▶ REQUIREMENT
Quote the film article word for word, from "Charlie Chan in the Secret Service is" to "Brown (Mantan Moreland).".

- Directed by: Phil Rosen
- Written by: Earl Derr Biggers (characters) George Callahan (screenplay)
- Produced by: Phillip N. Krasne James S. Burkett
- Starring: Sidney Toler Mantan Moreland Arthur Loft
- Cinematography: Ira H. Morgan
- Edited by: Martin G. Cohn
- Music by: Karl Hajos
- Production company: Monogram Pictures
- Distributed by: Monogram Pictures
- Release date: February 14, 1944;
- Running time: 63 minutes
- Country: United States
- Language: English
- Budget: $75,000

= Charlie Chan in the Secret Service =

1944 film by Phil Rosen

Charlie Chan in the Secret Service is a 1944 mystery film starring Sidney Toler as Charlie Chan. It is the first Chan film made by Monogram Pictures after the series was dropped by 20th Century-Fox, and it marks the introduction of Number Three Son (Benson Fong) and taxi driver (later Chan's chauffeur), Birmingham Brown (Mantan Moreland).

==Plot==
Charlie Chan is now an agent of the U.S. government working in Washington D.C., and he is assigned to investigate the murder of the inventor of a highly advanced torpedo. Aiding Chan is his overeager but dull-witted Number Three son Tommy (Benson Fong) and his Number Two Daughter Iris Chan (Marianne Quon). Also involved in the case is the bumbling and easily frightened Birmingham Brown (Mantan Moreland), who works as a taxi driver.

▶ MATERIAL PROVIDED
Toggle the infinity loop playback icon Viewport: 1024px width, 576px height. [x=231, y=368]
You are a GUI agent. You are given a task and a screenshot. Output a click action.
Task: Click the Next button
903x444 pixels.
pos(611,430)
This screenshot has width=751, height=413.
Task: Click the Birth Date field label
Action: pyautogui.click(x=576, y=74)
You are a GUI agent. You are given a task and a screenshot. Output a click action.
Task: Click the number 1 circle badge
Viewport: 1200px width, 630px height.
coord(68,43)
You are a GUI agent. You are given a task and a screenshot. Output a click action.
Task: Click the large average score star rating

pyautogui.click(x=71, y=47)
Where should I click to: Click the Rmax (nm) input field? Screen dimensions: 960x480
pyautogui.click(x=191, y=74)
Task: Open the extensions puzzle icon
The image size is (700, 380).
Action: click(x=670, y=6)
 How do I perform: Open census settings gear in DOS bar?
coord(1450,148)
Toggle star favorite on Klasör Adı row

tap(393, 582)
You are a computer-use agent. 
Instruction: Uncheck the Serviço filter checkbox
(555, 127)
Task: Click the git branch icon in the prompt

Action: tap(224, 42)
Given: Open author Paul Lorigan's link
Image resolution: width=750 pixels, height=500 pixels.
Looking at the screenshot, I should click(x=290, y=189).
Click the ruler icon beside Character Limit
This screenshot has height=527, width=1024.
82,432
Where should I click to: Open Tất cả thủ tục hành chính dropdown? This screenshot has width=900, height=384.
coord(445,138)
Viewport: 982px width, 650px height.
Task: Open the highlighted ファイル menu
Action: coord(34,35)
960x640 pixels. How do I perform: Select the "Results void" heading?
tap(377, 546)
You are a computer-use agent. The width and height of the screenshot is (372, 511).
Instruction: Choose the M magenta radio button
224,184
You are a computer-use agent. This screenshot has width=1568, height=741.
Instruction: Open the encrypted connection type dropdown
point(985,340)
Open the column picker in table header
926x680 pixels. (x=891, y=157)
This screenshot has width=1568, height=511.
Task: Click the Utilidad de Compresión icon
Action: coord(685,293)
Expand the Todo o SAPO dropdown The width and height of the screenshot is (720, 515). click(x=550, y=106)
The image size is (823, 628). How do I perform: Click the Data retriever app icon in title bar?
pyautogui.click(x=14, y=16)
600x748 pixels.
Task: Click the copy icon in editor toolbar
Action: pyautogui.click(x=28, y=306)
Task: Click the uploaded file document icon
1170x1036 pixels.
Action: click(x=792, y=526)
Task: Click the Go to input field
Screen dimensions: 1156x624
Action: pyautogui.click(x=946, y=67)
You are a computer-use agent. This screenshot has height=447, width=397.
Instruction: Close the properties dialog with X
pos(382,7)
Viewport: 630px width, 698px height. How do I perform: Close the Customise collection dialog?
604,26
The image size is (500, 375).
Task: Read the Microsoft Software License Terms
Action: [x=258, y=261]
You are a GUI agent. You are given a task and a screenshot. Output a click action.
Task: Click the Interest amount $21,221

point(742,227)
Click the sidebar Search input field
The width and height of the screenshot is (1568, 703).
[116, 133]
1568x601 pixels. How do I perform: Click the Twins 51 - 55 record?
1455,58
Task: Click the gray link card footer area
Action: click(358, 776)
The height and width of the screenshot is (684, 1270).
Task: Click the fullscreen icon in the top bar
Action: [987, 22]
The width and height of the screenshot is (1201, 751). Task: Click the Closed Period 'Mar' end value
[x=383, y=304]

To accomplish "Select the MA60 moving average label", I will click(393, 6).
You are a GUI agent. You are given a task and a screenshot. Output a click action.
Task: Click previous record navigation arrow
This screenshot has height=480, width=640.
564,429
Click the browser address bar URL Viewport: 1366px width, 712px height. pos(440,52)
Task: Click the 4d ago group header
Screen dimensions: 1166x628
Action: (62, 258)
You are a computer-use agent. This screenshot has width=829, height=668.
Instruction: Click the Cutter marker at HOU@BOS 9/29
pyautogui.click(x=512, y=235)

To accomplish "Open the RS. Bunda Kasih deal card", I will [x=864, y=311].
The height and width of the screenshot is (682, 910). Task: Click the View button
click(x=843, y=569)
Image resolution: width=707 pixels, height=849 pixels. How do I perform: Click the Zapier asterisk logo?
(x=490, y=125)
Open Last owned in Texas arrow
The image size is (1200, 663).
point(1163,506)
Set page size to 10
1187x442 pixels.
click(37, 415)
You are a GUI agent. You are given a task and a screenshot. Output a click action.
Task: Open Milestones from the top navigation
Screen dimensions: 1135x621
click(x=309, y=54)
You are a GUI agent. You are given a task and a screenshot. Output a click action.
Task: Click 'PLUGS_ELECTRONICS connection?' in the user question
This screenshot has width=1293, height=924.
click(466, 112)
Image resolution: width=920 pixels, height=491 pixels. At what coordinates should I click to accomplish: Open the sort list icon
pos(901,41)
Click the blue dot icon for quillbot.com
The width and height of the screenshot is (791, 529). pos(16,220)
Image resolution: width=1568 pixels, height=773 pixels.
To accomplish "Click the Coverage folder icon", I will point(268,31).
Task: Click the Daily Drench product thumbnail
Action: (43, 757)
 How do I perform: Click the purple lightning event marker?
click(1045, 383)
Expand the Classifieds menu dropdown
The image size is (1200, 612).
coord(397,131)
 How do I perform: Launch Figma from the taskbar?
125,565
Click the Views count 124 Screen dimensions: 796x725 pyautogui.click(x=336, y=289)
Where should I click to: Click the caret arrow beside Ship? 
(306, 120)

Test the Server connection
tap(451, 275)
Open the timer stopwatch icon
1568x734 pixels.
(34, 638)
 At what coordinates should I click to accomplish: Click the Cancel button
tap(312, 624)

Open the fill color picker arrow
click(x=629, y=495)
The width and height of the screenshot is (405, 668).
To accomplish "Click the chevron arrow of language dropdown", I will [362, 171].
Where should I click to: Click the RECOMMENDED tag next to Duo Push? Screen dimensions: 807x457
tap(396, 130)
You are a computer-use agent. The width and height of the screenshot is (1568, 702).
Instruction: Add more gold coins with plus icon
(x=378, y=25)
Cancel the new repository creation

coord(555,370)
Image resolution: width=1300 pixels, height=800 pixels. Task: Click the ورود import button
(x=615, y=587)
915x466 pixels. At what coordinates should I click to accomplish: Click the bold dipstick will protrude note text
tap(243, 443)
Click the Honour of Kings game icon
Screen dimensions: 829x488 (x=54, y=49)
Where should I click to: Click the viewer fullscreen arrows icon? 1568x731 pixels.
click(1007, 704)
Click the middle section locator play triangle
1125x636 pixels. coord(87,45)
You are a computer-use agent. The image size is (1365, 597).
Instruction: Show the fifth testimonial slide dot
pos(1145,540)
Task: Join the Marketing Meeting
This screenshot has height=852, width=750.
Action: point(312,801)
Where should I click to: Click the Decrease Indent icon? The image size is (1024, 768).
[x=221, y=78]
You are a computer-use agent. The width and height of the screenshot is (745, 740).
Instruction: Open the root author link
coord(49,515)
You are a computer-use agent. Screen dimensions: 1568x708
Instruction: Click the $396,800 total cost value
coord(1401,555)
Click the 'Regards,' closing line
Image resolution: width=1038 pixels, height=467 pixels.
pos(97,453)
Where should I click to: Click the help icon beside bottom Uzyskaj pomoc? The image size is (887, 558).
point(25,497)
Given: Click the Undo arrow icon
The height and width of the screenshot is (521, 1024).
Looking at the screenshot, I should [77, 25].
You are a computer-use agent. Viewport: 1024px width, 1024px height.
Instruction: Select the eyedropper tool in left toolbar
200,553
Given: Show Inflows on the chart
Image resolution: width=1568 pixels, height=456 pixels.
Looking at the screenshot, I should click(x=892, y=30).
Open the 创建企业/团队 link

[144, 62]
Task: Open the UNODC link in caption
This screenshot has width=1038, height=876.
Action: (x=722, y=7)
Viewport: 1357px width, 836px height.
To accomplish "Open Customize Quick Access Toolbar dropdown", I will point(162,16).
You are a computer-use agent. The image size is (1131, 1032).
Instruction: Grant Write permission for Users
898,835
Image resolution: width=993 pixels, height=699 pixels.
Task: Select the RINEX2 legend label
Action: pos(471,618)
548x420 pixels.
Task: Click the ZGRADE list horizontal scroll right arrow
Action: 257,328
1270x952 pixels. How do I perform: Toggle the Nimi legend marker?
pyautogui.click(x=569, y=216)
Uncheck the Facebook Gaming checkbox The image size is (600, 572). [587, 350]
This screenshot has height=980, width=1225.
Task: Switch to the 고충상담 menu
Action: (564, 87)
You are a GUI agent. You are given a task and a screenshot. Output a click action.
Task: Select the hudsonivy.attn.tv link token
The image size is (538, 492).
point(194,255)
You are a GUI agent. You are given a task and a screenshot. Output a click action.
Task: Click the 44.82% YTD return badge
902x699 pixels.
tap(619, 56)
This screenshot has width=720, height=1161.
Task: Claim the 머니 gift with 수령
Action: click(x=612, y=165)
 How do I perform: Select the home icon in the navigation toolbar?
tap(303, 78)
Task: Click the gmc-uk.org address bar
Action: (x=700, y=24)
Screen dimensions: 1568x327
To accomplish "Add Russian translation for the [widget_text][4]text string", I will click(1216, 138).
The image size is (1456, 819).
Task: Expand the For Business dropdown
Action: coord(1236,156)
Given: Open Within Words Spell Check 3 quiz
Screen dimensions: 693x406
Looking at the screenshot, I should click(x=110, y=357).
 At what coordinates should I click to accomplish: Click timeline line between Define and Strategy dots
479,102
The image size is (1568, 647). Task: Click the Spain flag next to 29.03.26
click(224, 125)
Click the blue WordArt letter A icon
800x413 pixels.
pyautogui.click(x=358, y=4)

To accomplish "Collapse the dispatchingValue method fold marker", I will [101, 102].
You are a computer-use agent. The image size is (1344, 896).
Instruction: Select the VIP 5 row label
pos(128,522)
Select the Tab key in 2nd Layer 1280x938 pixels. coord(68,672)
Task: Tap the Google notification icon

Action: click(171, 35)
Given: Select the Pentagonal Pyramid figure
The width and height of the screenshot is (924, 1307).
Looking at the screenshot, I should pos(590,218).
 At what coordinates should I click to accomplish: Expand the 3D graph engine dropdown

▶ RESPONSE BOX
Charlie Chan in the Secret Service is a 1944 mystery film starring Sidney Toler as Charlie Chan. It is the first Chan film made by Monogram Pictures after the series was dropped by 20th Century-Fox, and it marks the introduction of Number Three Son (Benson Fong) and taxi driver (later Chan's chauffeur), Birmingham Brown (Mantan Moreland).